*** Begin section ***

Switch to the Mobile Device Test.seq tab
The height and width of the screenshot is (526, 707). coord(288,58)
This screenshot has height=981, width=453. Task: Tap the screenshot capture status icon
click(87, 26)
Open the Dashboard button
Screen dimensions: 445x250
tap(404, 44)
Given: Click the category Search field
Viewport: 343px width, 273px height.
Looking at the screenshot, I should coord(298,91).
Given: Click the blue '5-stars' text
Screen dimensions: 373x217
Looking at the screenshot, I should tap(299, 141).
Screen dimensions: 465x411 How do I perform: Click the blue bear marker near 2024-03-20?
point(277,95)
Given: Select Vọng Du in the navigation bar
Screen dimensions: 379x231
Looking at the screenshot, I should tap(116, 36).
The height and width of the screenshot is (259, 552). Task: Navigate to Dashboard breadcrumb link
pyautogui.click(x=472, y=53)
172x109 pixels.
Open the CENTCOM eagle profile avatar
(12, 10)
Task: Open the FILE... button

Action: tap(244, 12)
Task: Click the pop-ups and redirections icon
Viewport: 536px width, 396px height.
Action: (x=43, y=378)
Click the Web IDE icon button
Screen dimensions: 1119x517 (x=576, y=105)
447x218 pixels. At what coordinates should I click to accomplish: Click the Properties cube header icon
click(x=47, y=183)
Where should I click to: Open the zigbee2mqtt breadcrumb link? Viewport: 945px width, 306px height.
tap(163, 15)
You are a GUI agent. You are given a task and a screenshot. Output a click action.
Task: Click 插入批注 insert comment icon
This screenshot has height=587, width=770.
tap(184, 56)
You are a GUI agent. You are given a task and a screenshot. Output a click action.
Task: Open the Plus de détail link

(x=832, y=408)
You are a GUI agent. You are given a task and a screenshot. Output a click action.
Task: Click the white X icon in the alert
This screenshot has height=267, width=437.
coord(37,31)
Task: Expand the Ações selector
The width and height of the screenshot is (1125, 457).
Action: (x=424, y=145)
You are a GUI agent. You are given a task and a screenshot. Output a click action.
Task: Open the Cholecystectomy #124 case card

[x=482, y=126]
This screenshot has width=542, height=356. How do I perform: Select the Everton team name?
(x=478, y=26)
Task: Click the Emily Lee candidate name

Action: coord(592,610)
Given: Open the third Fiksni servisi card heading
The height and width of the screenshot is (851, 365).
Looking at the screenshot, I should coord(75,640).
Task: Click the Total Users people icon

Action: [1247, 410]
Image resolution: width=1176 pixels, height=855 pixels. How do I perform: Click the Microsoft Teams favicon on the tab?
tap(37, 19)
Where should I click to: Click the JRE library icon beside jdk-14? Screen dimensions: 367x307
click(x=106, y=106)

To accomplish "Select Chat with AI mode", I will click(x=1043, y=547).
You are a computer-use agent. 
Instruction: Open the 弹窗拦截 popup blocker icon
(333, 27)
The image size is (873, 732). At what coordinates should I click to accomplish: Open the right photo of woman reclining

*** End section ***

→ Problem statement
This exercise requires an exact copy of all the records.

→ Task answer
Switch to the Mobile Device Test.seq tab
The height and width of the screenshot is (526, 707). coord(288,58)
This screenshot has height=981, width=453. Task: Tap the screenshot capture status icon
click(87, 26)
Open the Dashboard button
Screen dimensions: 445x250
tap(404, 44)
Given: Click the category Search field
Viewport: 343px width, 273px height.
Looking at the screenshot, I should coord(298,91).
Given: Click the blue '5-stars' text
Screen dimensions: 373x217
Looking at the screenshot, I should tap(299, 141).
Screen dimensions: 465x411 How do I perform: Click the blue bear marker near 2024-03-20?
point(277,95)
Given: Select Vọng Du in the navigation bar
Screen dimensions: 379x231
Looking at the screenshot, I should tap(116, 36).
The height and width of the screenshot is (259, 552). Task: Navigate to Dashboard breadcrumb link
pyautogui.click(x=472, y=53)
172x109 pixels.
Open the CENTCOM eagle profile avatar
(12, 10)
Task: Open the FILE... button

Action: tap(244, 12)
Task: Click the pop-ups and redirections icon
Viewport: 536px width, 396px height.
Action: (x=43, y=378)
Click the Web IDE icon button
Screen dimensions: 1119x517 (x=576, y=105)
447x218 pixels. At what coordinates should I click to accomplish: Click the Properties cube header icon
click(x=47, y=183)
Where should I click to: Open the zigbee2mqtt breadcrumb link? Viewport: 945px width, 306px height.
tap(163, 15)
You are a GUI agent. You are given a task and a screenshot. Output a click action.
Task: Click 插入批注 insert comment icon
This screenshot has height=587, width=770.
tap(184, 56)
You are a GUI agent. You are given a task and a screenshot. Output a click action.
Task: Open the Plus de détail link

(x=832, y=408)
You are a GUI agent. You are given a task and a screenshot. Output a click action.
Task: Click the white X icon in the alert
This screenshot has height=267, width=437.
coord(37,31)
Task: Expand the Ações selector
The width and height of the screenshot is (1125, 457).
Action: (x=424, y=145)
You are a GUI agent. You are given a task and a screenshot. Output a click action.
Task: Open the Cholecystectomy #124 case card

[x=482, y=126]
This screenshot has width=542, height=356. How do I perform: Select the Everton team name?
(x=478, y=26)
Task: Click the Emily Lee candidate name

Action: coord(592,610)
Given: Open the third Fiksni servisi card heading
The height and width of the screenshot is (851, 365).
Looking at the screenshot, I should coord(75,640).
Task: Click the Total Users people icon

Action: [1247, 410]
Image resolution: width=1176 pixels, height=855 pixels. How do I perform: Click the Microsoft Teams favicon on the tab?
tap(37, 19)
Where should I click to: Click the JRE library icon beside jdk-14? Screen dimensions: 367x307
click(x=106, y=106)

To accomplish "Select Chat with AI mode", I will click(x=1043, y=547).
You are a computer-use agent. 
Instruction: Open the 弹窗拦截 popup blocker icon
(333, 27)
The image size is (873, 732). At what coordinates should I click to accomplish: Open the right photo of woman reclining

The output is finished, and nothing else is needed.